I can’t get the thought out of my head—but neither can I forget the feel of his lips on mine¸ his denim-clad hard-on under my hand, his taste. The power in his hands, in his tall frame.

The terrifying flashback, the way he kept throwing himself on the side of the bed, trying to escape whatever horror held him in its clutches.

“Hey, baby girl.” Mom is wasted, her blond head lolling against the car window, hair disheveled and tangled. Her lipstick is smeared on her chin. “What took you so long? Thought you weren’t coming back.”

“You’re drunk, Mom.” I huff, half in fondness, half in exasperation as I drive off the curb and into the traffic. “Why didn’t Jerome take you home tonight?”
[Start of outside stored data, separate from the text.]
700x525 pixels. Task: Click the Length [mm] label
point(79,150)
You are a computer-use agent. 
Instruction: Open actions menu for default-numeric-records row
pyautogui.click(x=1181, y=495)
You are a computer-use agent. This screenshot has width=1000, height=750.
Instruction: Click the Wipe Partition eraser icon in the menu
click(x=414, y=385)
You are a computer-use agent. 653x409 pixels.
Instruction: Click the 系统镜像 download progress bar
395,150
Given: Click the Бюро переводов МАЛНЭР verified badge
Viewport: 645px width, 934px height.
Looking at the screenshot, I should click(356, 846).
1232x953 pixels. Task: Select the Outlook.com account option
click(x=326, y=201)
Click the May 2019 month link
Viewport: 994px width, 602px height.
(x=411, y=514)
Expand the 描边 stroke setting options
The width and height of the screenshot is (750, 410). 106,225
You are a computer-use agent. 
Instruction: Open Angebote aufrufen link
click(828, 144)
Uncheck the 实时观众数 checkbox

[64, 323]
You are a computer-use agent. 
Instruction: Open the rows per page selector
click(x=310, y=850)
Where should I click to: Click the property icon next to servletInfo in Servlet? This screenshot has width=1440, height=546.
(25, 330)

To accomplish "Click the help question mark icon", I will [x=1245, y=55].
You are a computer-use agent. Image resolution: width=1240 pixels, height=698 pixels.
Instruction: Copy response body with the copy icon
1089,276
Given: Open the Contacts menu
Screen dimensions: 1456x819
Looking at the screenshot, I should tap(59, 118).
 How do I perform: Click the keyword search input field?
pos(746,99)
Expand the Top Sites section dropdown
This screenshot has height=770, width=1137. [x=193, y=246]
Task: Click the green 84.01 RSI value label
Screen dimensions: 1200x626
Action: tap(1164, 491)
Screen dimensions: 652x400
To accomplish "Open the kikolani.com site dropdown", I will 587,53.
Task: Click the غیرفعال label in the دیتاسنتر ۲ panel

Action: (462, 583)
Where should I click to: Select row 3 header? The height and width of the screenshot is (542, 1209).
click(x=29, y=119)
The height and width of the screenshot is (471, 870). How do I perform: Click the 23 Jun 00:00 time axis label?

“Jerome is a dumbass.” She frowns, and wrinkles deepen on either side of her mouth. I hadn’t noticed them before. “He didn’t show up and won’t answer his phone. So I met this nice young man, Eddie, who bought me drinks and asked me to go to his place, but then he disappeared, so…”

So I’m driving my very drun

k, listless and despondent mom back instead. Something tells me I should be angry with her for doing this time after time to herself—giving herself out cheap, letting any man fondle her, fuck her and leave her just to pass the night.

But I can’t, because oh God, it sounds so familiar. So much like something I’d have done not so long ago. Something I almost did last week.

Jesus.

And I’ve changed for a boy who can’t kiss me without freaking out and who’s obviously dragging a much heavier burden behind him than I ever imagined when I found out both he and his half-brother spent time in prison.